Ma qual è la fonte di informazione dei Millenials?
Ai primi posti, com’è facile immaginare, riviste e social network (ben il 62.3% dei giovani intervistati ammette di cercare informazioni sulle infezioni sessuali attraverso i media), solo dopo, troviamo la scuola (53.8% dei casi) e in ultima istanza, valido solo per il 9.8% di loro, medici di famiglia, medici specialisti e farmacisti.
Siamo alle solite, dunque: se di sesso si parla (a scuola o in famiglia), se ne parla o troppo poco o male.
Nessun riferimento, per esempio, al sesso orale quale portatore anch’esso di rischio di contagio.
C’è bisogno di più informazione e prevenzione
Insomma, raccogliendo i dati e le considerazioni finali di chi ha partecipato all’analisi del Censis, il 50% dei Millenials intervistati dichiara di avere dubbi in materia di sessualità.
«Parlando di Papillomavirus e di maschi, per esempio, spesso i ragazzi non sospettano minimamente di poter essere portatori di una infezione che può anche causare un tumore» sostiene Andrea Lenzi, Professore ordinario di Endocrinologia dell’Università La Sapienza di Roma.
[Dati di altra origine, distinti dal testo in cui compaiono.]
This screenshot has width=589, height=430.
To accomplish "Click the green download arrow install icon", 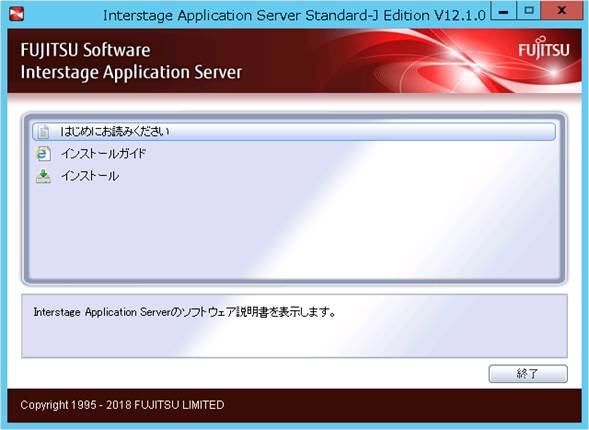I will pos(43,176).
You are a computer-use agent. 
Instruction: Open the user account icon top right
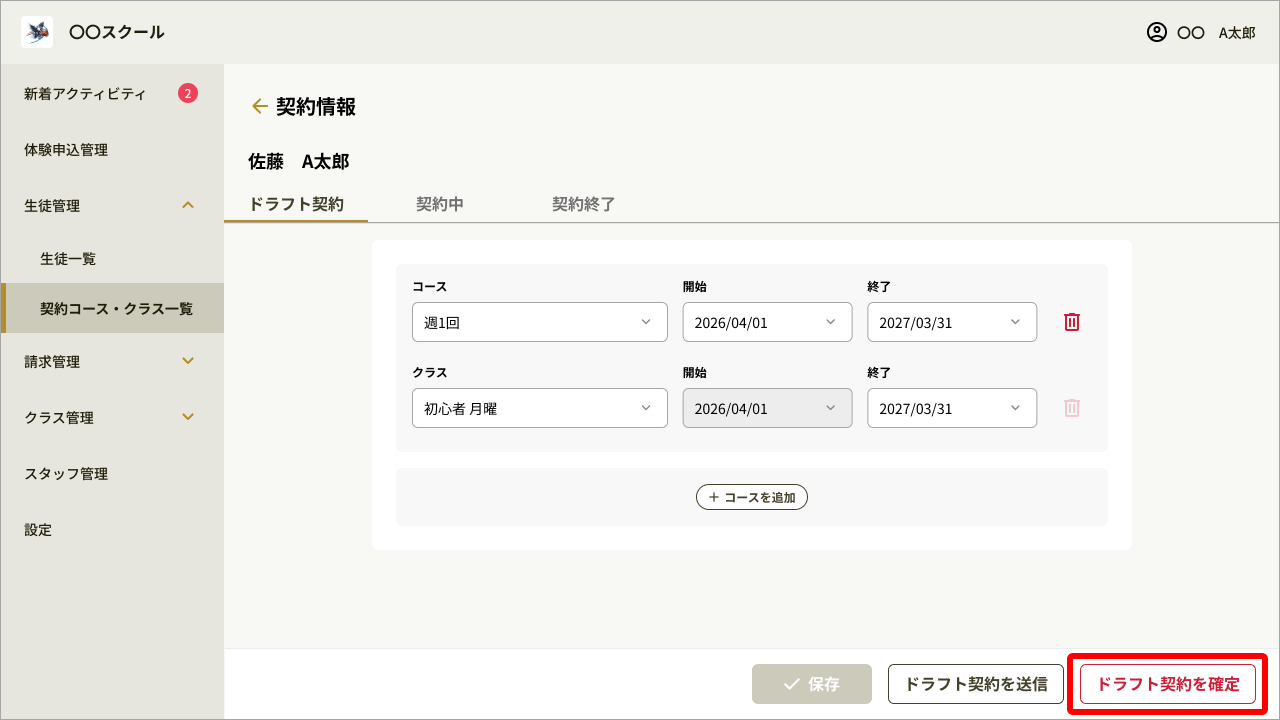click(x=1156, y=31)
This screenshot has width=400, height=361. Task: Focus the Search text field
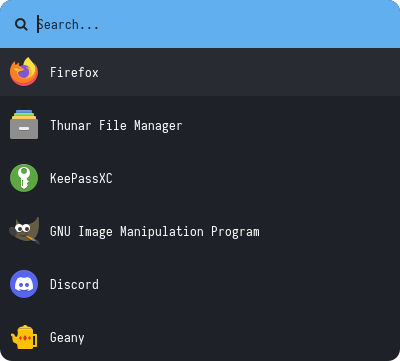[x=213, y=24]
«Pensano che le infezioni da Papilloma Virus siano un problema legato a determinate fasce di popolazione e non causate da comportamenti a rischio» ha dichiarato Walter Ricciardi, Presidente dell’ISS (Istituto Superiore di Sanità).
Condivisa e conclamata, quindi, la necessità da parte di tutte le istituzioni e canali di informazione di attivare piani di sensibilizzazione ideati specificamente per i giovani, per proteggere la loro salute e la loro fertilità. Ci vuole più informazione sui rischi che si corrono e sulle modalità di trasmissione delle malattie sessuali, ci vuole una maggiore educazione al preservativo e al suo uso.
C’è bisogno che si dica ai giovani come conservare, indossare e utilizzare il profilattico, che al momento, se usato correttamente, è tra tutti gli strumenti anticoncezionali l’unico a garantire la massima protezione contro le malattie sessualmente trasmissibili.
Solo così si potrà ridurre l’impatto della salute sessuale sia a livello individuale che di sanità pubblica, perché anche in questo caso, più che in altri, vale la regola per cui “prevenire è meglio che curare”.